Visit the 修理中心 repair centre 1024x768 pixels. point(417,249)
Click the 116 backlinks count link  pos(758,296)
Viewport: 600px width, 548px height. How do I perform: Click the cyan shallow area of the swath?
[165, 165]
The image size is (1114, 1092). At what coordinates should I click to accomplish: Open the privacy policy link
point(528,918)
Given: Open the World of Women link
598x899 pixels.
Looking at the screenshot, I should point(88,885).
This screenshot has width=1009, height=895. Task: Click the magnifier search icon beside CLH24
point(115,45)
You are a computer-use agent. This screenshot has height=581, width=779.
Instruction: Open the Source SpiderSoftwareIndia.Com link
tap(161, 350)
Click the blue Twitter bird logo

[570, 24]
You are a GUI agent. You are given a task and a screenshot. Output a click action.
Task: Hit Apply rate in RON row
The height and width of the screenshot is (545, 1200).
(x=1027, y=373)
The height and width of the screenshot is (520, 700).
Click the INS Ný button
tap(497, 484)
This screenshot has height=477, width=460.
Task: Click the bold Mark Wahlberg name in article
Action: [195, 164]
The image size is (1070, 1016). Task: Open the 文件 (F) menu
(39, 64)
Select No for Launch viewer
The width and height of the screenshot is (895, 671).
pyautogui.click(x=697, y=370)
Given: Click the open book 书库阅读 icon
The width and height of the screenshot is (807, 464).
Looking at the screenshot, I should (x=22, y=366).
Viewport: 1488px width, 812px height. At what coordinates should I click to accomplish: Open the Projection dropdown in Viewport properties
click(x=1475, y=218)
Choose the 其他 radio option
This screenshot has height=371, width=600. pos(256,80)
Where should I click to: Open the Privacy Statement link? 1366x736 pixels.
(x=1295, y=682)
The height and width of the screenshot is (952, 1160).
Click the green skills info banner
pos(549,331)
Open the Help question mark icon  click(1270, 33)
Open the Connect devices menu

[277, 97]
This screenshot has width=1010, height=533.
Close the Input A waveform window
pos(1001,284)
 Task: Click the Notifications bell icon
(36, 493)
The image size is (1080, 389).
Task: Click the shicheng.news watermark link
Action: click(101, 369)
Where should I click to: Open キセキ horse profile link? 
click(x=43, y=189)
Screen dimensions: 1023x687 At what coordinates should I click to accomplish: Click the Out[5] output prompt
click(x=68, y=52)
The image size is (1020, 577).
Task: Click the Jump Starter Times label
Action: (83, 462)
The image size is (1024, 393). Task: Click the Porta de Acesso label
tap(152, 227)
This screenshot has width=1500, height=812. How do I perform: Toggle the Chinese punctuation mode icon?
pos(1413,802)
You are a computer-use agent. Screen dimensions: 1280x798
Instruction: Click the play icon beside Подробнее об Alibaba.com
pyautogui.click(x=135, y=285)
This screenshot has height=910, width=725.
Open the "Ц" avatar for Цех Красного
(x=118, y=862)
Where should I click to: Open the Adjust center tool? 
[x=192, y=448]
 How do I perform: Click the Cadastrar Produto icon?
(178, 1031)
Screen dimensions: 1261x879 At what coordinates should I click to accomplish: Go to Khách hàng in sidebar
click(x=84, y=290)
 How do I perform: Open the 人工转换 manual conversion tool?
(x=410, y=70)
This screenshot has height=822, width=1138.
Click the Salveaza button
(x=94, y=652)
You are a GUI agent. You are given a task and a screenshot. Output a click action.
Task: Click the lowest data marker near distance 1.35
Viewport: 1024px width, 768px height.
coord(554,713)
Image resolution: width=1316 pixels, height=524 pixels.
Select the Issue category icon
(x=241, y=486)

● ● ● ●

Exercise brief: Line count for the string "computer": state how many lines in the data contain it, and output nothing else.

Expected answer: 2